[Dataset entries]
────────

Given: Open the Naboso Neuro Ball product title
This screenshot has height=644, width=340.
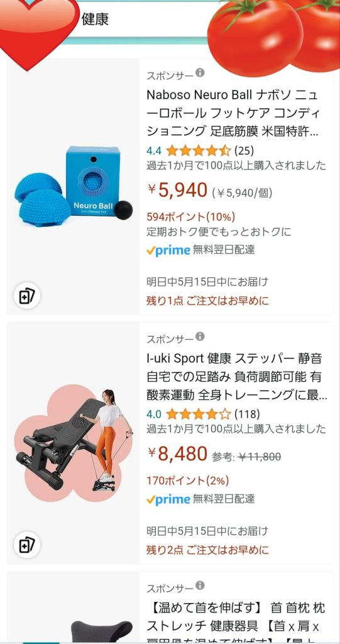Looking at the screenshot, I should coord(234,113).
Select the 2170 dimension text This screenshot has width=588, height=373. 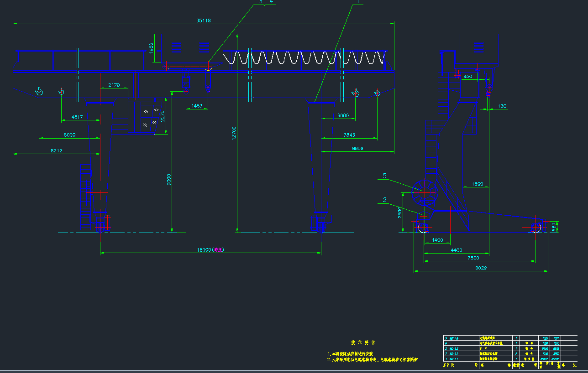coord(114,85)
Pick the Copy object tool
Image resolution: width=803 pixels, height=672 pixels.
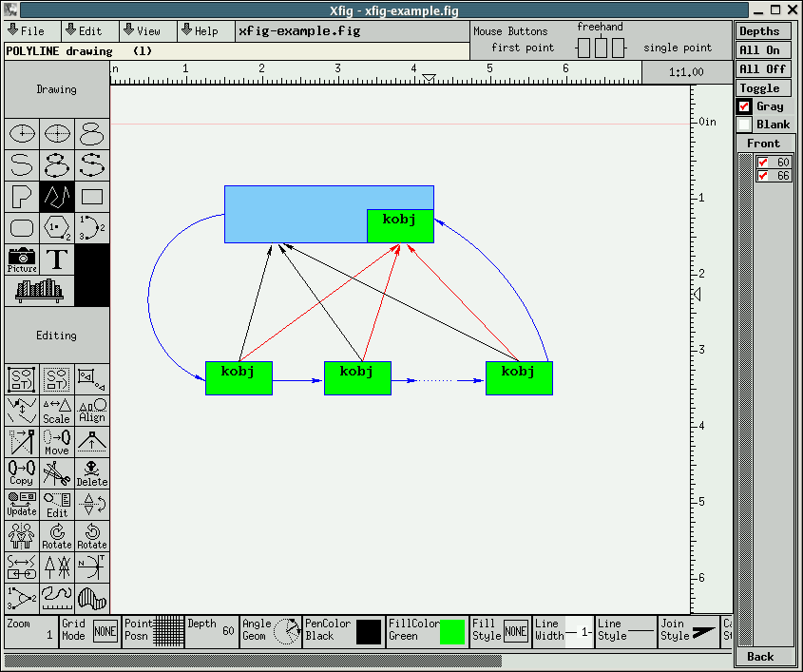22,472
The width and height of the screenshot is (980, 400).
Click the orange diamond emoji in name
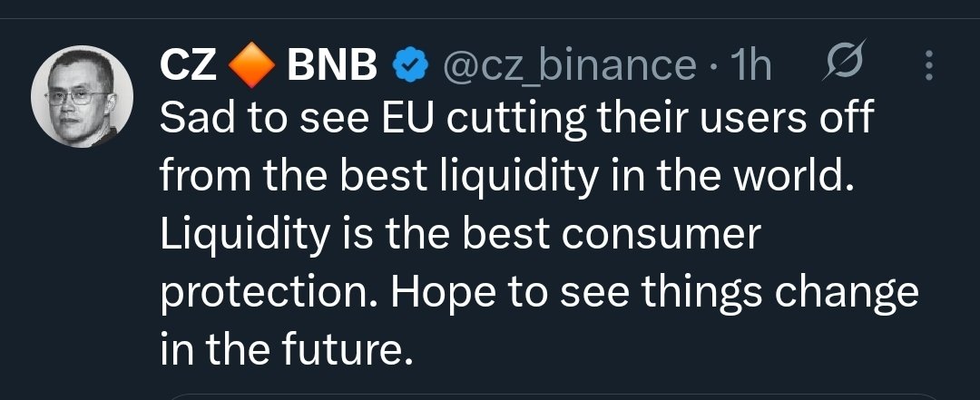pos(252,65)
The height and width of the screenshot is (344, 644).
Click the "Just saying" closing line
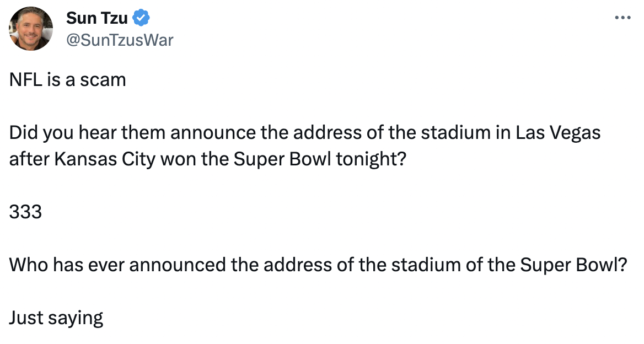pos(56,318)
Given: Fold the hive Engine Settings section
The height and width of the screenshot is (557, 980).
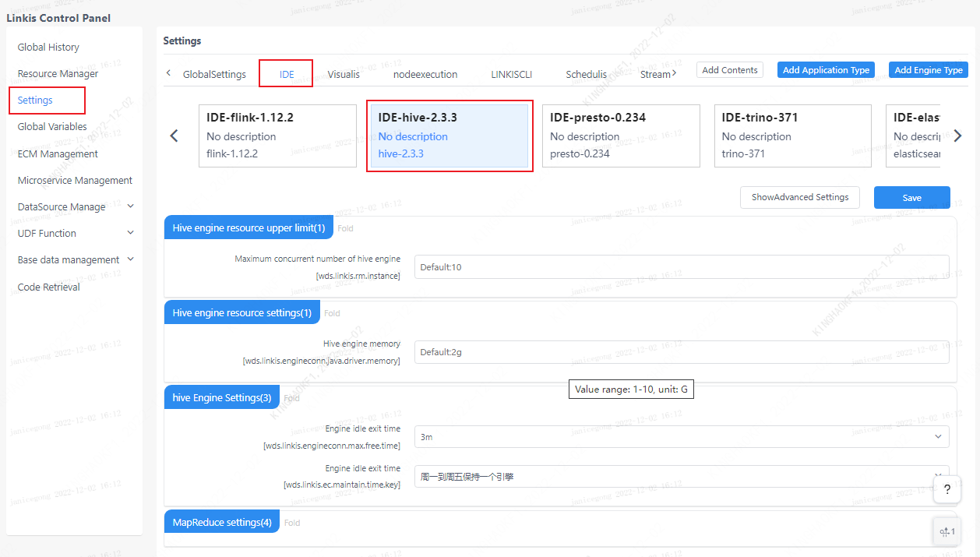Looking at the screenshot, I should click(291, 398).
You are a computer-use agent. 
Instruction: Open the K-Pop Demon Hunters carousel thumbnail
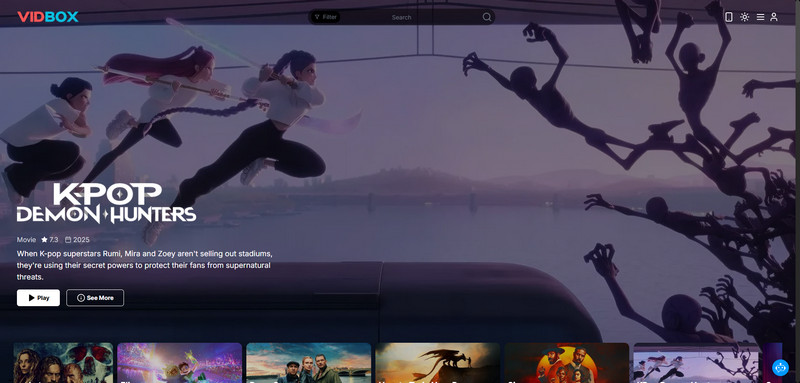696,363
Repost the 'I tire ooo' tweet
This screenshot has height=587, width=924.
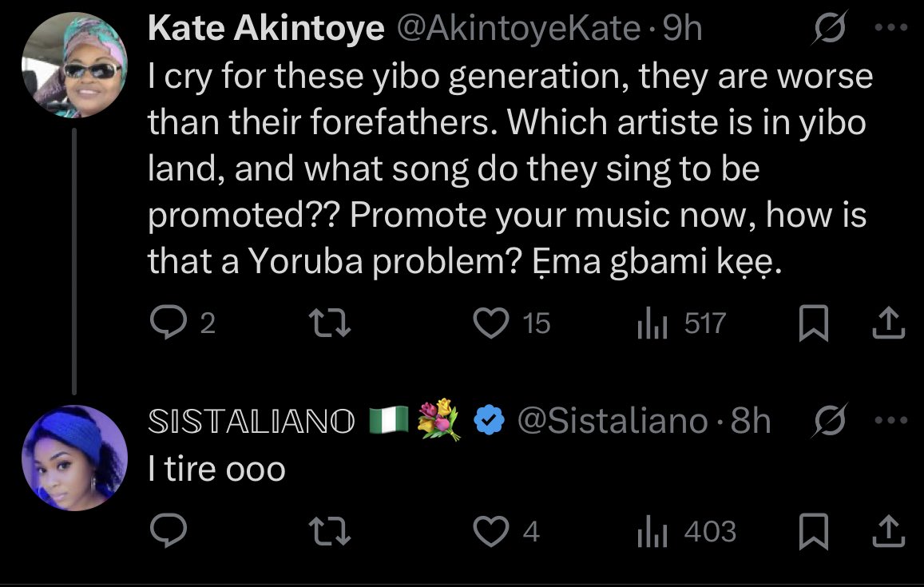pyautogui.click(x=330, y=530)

────────

Work to be completed:
Leave the pictures out, then output exactly the lines from the "Given: Fold the hive Engine Settings section" line through the end of the records above, and no others.

Solution to this exercise:
Given: Fold the hive Engine Settings section
The height and width of the screenshot is (557, 980).
Looking at the screenshot, I should click(291, 398).
You are a computer-use agent. 
Instruction: Open the K-Pop Demon Hunters carousel thumbnail
696,363
Repost the 'I tire ooo' tweet
This screenshot has height=587, width=924.
pyautogui.click(x=330, y=530)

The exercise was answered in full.